## Text:
* Begin *

This is the second in my occasional series on life in Washington, DC. Just to recap I’m a twenty year veteran of government service, at virtually all levels, a lifelong Democrat, and a veteran of multiple state and national campaigns. I’ve even run for office…and lost. But I’ll probably do it again. I came to Washington three years ago this month after a lifetime working in state government and these diaries are my attempt to share that experience with the dKos community…of which I have been a part for – oh, man – almost nine years now. These diaries are unvarnished and provide a peek into Washington life that, sadly, most Americans will never get to see.
And, as always, I’m not going to reveal anything that would compromise my oath or security.
This week, we’re going to discuss the coin of the realm in Washington – the means by which everything gets done: access and communication.

* End *

## Data shown:
* Begin *

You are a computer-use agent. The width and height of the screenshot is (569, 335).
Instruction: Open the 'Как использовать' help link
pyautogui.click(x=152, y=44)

* End *

## Objectives:
[1] Update the Washington diary, starting with "This is the" and going on through "get to see.", so that "dKos community" becomes "online community".
[2] According to the Washington diary, how long has the writer been part of the dKos community?
The lines that come after the Washington diary aren't needed here.

## Response list:
[1]
This is the second in my occasional series on life in Washington, DC. Just to recap I’m a twenty year veteran of government service, at virtually all levels, a lifelong Democrat, and a veteran of multiple state and national campaigns. I’ve even run for office…and lost. But I’ll probably do it again. I came to Washington three years ago this month after a lifetime working in state government and these diaries are my attempt to share that experience with the online community…of which I have been a part for – oh, man – almost nine years now. These diaries are unvarnished and provide a peek into Washington life that, sadly, most Americans will never get to see.

[2] Almost nine years.